### [Exercise description]
Rewrite the lines, replacing "sidebar" with "side panel" everywhere it occurs and changing nothing else.

++++ Records to process ++++

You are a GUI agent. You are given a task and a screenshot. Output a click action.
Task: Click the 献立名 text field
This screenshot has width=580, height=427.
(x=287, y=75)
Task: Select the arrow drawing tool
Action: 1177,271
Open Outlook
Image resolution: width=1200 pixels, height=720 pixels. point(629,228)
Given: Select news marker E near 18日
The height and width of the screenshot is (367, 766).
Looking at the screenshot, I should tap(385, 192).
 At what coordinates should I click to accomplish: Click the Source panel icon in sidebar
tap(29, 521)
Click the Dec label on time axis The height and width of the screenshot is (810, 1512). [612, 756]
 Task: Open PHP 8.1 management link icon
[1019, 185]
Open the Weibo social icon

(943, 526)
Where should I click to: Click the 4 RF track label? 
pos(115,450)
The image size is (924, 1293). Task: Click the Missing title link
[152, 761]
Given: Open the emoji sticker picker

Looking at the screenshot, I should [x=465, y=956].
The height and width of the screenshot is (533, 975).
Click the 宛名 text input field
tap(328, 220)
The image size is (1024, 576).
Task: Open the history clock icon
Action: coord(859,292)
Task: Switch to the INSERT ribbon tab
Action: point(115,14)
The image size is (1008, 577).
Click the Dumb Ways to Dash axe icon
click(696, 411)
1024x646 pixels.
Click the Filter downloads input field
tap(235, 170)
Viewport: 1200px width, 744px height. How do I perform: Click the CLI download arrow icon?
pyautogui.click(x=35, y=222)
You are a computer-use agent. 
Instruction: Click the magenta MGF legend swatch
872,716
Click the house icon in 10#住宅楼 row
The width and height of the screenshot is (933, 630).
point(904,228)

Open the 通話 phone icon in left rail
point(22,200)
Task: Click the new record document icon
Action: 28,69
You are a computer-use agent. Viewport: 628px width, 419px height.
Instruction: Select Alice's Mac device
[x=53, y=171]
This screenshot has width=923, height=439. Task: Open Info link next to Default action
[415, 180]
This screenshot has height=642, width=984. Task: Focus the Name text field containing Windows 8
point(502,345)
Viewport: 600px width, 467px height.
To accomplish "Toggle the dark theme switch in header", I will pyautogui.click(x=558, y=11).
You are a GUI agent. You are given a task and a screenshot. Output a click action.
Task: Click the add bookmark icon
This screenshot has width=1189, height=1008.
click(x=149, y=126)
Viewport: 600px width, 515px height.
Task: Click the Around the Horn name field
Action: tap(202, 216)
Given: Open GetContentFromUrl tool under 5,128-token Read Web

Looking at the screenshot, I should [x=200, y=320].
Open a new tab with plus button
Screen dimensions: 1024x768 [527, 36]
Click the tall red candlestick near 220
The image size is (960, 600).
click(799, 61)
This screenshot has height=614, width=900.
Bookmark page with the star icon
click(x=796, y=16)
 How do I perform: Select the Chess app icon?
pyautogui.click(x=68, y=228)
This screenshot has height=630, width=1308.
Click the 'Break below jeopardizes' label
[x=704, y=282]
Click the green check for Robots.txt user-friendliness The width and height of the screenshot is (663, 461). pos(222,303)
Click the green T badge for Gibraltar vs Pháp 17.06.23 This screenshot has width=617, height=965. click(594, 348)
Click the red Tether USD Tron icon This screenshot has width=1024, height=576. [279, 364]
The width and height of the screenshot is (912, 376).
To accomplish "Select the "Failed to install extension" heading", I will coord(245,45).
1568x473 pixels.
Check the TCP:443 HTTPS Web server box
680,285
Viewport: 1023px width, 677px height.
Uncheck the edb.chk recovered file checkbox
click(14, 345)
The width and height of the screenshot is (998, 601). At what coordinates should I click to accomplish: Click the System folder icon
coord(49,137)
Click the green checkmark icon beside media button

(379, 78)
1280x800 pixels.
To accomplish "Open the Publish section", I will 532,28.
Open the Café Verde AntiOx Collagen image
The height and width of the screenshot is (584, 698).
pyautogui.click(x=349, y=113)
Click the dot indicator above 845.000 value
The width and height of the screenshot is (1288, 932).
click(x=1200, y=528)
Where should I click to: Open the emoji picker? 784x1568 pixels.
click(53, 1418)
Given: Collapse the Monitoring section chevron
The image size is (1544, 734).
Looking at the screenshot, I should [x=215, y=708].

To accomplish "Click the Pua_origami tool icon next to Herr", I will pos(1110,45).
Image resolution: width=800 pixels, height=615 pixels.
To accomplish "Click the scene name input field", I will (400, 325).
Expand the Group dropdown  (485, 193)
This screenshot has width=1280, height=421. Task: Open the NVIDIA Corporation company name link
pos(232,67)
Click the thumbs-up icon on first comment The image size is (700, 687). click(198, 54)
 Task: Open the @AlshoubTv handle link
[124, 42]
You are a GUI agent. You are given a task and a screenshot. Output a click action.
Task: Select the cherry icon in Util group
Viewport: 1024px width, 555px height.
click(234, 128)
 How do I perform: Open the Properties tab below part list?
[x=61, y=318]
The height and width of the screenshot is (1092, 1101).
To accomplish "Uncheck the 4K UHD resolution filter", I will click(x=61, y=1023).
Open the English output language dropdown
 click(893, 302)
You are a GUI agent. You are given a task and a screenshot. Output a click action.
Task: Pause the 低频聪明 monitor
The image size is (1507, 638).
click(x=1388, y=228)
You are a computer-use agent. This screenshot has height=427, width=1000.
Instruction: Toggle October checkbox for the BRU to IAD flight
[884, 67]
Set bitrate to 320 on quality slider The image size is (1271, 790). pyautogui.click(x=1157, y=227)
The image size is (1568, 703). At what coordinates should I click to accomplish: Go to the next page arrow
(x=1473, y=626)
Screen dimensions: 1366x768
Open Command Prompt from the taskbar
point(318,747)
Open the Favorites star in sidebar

++++

### [Correct response]
You are a GUI agent. You are given a task and a screenshot. Output a click action.
Task: Click the 献立名 text field
This screenshot has width=580, height=427.
(x=287, y=75)
Task: Select the arrow drawing tool
Action: 1177,271
Open Outlook
Image resolution: width=1200 pixels, height=720 pixels. point(629,228)
Given: Select news marker E near 18日
The height and width of the screenshot is (367, 766).
Looking at the screenshot, I should tap(385, 192).
 At what coordinates should I click to accomplish: Click the Source panel icon in side panel
tap(29, 521)
Click the Dec label on time axis The height and width of the screenshot is (810, 1512). [612, 756]
 Task: Open PHP 8.1 management link icon
[1019, 185]
Open the Weibo social icon

(943, 526)
Where should I click to: Click the 4 RF track label? 
pos(115,450)
The image size is (924, 1293). Task: Click the Missing title link
[152, 761]
Given: Open the emoji sticker picker

Looking at the screenshot, I should [x=465, y=956].
The height and width of the screenshot is (533, 975).
Click the 宛名 text input field
tap(328, 220)
The image size is (1024, 576).
Task: Open the history clock icon
Action: coord(859,292)
Task: Switch to the INSERT ribbon tab
Action: point(115,14)
The image size is (1008, 577).
Click the Dumb Ways to Dash axe icon
click(696, 411)
1024x646 pixels.
Click the Filter downloads input field
tap(235, 170)
Viewport: 1200px width, 744px height. How do I perform: Click the CLI download arrow icon?
pyautogui.click(x=35, y=222)
You are a computer-use agent. 
Instruction: Click the magenta MGF legend swatch
872,716
Click the house icon in 10#住宅楼 row
The width and height of the screenshot is (933, 630).
point(904,228)

Open the 通話 phone icon in left rail
point(22,200)
Task: Click the new record document icon
Action: 28,69
You are a computer-use agent. Viewport: 628px width, 419px height.
Instruction: Select Alice's Mac device
[x=53, y=171]
This screenshot has width=923, height=439. Task: Open Info link next to Default action
[415, 180]
This screenshot has height=642, width=984. Task: Focus the Name text field containing Windows 8
point(502,345)
Viewport: 600px width, 467px height.
To accomplish "Toggle the dark theme switch in header", I will pyautogui.click(x=558, y=11).
You are a GUI agent. You are given a task and a screenshot. Output a click action.
Task: Click the add bookmark icon
This screenshot has width=1189, height=1008.
click(x=149, y=126)
Viewport: 600px width, 515px height.
Task: Click the Around the Horn name field
Action: tap(202, 216)
Given: Open GetContentFromUrl tool under 5,128-token Read Web

Looking at the screenshot, I should [x=200, y=320].
Open a new tab with plus button
Screen dimensions: 1024x768 [527, 36]
Click the tall red candlestick near 220
The image size is (960, 600).
click(799, 61)
This screenshot has height=614, width=900.
Bookmark page with the star icon
click(x=796, y=16)
 How do I perform: Select the Chess app icon?
pyautogui.click(x=68, y=228)
This screenshot has height=630, width=1308.
Click the 'Break below jeopardizes' label
[x=704, y=282]
Click the green check for Robots.txt user-friendliness The width and height of the screenshot is (663, 461). pos(222,303)
Click the green T badge for Gibraltar vs Pháp 17.06.23 This screenshot has width=617, height=965. click(594, 348)
Click the red Tether USD Tron icon This screenshot has width=1024, height=576. [279, 364]
The width and height of the screenshot is (912, 376).
To accomplish "Select the "Failed to install extension" heading", I will coord(245,45).
1568x473 pixels.
Check the TCP:443 HTTPS Web server box
680,285
Viewport: 1023px width, 677px height.
Uncheck the edb.chk recovered file checkbox
click(14, 345)
The width and height of the screenshot is (998, 601). At what coordinates should I click to accomplish: Click the System folder icon
coord(49,137)
Click the green checkmark icon beside media button

(379, 78)
1280x800 pixels.
To accomplish "Open the Publish section", I will 532,28.
Open the Café Verde AntiOx Collagen image
The height and width of the screenshot is (584, 698).
pyautogui.click(x=349, y=113)
Click the dot indicator above 845.000 value
The width and height of the screenshot is (1288, 932).
click(x=1200, y=528)
Where should I click to: Open the emoji picker? 784x1568 pixels.
click(53, 1418)
Given: Collapse the Monitoring section chevron
The image size is (1544, 734).
Looking at the screenshot, I should [x=215, y=708].

To accomplish "Click the Pua_origami tool icon next to Herr", I will pos(1110,45).
Image resolution: width=800 pixels, height=615 pixels.
To accomplish "Click the scene name input field", I will (400, 325).
Expand the Group dropdown  (485, 193)
This screenshot has width=1280, height=421. Task: Open the NVIDIA Corporation company name link
pos(232,67)
Click the thumbs-up icon on first comment The image size is (700, 687). click(198, 54)
 Task: Open the @AlshoubTv handle link
[124, 42]
You are a GUI agent. You are given a task and a screenshot. Output a click action.
Task: Select the cherry icon in Util group
Viewport: 1024px width, 555px height.
click(234, 128)
 How do I perform: Open the Properties tab below part list?
[x=61, y=318]
The height and width of the screenshot is (1092, 1101).
To accomplish "Uncheck the 4K UHD resolution filter", I will click(x=61, y=1023).
Open the English output language dropdown
 click(893, 302)
You are a GUI agent. You are given a task and a screenshot. Output a click action.
Task: Pause the 低频聪明 monitor
The image size is (1507, 638).
click(x=1388, y=228)
You are a computer-use agent. This screenshot has height=427, width=1000.
Instruction: Toggle October checkbox for the BRU to IAD flight
[884, 67]
Set bitrate to 320 on quality slider The image size is (1271, 790). pyautogui.click(x=1157, y=227)
The image size is (1568, 703). At what coordinates should I click to accomplish: Go to the next page arrow
(x=1473, y=626)
Screen dimensions: 1366x768
Open Command Prompt from the taskbar
point(318,747)
Open the Favorites star in side panel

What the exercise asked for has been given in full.